I pulled a small notebook and pencil out of my pocket and jotted notes. Fake plants, fake animals, fake life. Check. “When is your launch?”
“Three months. I assume you can complete the job. I have a team at your disposal. You ask and it will happen.”
“In that case, I’ll get some preliminary sketches together for your approval by tomorrow.” I put my plans of sitting by the pool with a margarita on the back burner. Three months might sound like a long time, but it would take at least two weeks to rip out nature to make way for the concrete and Astroturf I planned to install. Such a pity to kill the real to make way for the fake, but it is what it is.
“Let me show you the rest of the island.” He turned on his expensive Italian loafers and beckoned.
***
Three months later.
“This is incredible,” Kym said. She held a handblown wine glass filled with water tinted to resemble chardonnay. When I asked her why she didn’t just have a glass of wine, she laughed and said it had too many carbs, but not drinking with the guests would shatter the illusion.

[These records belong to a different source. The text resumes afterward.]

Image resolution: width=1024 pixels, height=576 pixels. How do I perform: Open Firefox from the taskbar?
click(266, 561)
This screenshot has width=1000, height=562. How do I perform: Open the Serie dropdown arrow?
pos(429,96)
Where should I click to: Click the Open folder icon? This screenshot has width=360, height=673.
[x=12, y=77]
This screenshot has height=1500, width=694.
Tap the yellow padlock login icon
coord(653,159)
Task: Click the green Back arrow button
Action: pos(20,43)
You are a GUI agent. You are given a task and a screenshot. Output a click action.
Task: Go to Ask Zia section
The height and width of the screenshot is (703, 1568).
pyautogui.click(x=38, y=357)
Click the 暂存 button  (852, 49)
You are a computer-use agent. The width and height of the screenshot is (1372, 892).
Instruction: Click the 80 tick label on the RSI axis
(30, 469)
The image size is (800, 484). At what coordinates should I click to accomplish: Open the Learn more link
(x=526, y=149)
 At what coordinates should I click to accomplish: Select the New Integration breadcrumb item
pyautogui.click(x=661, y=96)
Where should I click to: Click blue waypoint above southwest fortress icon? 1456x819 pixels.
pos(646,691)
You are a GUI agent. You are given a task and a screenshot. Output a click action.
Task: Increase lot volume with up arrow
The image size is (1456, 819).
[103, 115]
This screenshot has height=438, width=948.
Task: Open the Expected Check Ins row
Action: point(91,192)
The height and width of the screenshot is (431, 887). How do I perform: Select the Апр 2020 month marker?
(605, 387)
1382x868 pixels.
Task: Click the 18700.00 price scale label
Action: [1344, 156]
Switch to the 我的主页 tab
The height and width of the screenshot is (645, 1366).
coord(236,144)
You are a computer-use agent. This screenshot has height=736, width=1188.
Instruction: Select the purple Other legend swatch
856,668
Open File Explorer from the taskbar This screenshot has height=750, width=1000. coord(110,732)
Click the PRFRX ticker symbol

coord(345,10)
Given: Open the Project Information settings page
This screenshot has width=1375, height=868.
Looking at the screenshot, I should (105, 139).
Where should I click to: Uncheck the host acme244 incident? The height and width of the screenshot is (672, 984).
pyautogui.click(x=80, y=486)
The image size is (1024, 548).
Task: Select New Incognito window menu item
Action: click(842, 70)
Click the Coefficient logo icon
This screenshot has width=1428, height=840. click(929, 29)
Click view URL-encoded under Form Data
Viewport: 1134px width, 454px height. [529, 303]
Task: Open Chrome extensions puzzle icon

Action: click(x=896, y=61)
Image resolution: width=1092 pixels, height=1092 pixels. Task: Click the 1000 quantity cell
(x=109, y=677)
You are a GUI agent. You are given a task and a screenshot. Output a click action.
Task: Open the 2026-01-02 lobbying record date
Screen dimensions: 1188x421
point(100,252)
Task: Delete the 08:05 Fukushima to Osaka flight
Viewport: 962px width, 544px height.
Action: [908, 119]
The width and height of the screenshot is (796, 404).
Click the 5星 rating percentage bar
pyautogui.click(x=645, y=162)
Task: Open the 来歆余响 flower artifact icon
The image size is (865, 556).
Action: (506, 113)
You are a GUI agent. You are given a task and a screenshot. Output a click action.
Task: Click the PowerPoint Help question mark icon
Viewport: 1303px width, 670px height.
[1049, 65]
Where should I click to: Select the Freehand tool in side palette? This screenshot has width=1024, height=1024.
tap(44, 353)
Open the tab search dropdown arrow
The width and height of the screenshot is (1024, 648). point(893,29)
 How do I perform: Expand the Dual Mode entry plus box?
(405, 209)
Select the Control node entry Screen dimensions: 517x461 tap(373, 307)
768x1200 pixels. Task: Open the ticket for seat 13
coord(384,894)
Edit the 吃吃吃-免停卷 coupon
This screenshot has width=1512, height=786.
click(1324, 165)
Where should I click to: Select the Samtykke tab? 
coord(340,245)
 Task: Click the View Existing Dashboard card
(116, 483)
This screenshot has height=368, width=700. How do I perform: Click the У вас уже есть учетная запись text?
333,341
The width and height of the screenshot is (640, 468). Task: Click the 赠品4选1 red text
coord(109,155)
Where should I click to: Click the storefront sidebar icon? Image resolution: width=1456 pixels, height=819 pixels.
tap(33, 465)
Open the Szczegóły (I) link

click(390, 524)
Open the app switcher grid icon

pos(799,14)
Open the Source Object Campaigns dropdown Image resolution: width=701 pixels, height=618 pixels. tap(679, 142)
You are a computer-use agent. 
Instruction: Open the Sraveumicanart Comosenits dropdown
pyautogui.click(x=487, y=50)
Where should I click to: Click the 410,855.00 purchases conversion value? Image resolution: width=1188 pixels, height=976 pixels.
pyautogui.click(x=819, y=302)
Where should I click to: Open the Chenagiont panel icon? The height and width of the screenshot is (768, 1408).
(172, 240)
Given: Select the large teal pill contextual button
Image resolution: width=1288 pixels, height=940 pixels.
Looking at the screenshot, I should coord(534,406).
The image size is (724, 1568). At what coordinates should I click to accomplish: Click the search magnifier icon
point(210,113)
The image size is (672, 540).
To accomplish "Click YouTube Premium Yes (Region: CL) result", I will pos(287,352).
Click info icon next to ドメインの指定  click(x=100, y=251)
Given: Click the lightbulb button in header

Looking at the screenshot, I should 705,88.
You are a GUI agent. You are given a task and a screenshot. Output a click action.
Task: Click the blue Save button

I peered through my VR glasses at the guests in a sea of designer gowns and tuxedos in carefully chosen colors. Each dress complemented the surrounding landscape. No sandaled heel higher than prescribed by Mismo’s curator of social media posts. “I finished it with only days to spare. The Vltra team worked around the clock to complete it.”
“You look amazing, too,” Kym said. She gave me an appraising look. Her hand reached up and she pulled off the diamond-crusted glasses. “Which filter did you choose?”
“The forties pinup girl,” I said and twirled around. “I’m a bombshell with blonde hair.” I pulled my phone from my silver evening bag. “I have over fifty thousand followers since the pictures of the garden went viral. Everyone wants to hire me.”
“The colors are so vibrant,” a passing guest said. “I can almost smell the flowers.”
“Thank goodness you can’t. Pollen makes my eyes puffy.” Her friend fluffed her hair and struck a pose. “Come closer. Make sure you lean forward and show your best assets.”
***
Two days later
“Linda, did you read the headline on today’s paper?” Mitch scratched his large belly and settled down in his old brown recliner.
“What’s it say?” Linda popped her head out of the bathroom. Her gray hair was damp from the shower. She patted moisturizer into her crow’s feet.
“A bunch of them influencers at the party Regina yammered on about got hurt.” Mitch read the article aloud. “‘The group of fifteen guests was posing next to a statue of a jaguar in a garden designed by Regina McQueen when one of the women suggested they move back for a better angle. Unfortunately, a cliff was directly behind them and four of the guests tumbled into the ocean. Captain Billy Wells, a local fisherman, rescued the uninjured guests.’ At least they mentioned the garden designed by Regina. It’ll get her some exposure.”
“Not really. No one gets their news from a paper anymore, Mitch. It’s too real,” Linda said. “Hold on while I post the apple pie I made.”
“Tag your sister. Her pies always look like crap. That new filter will make yours look picture perfect.”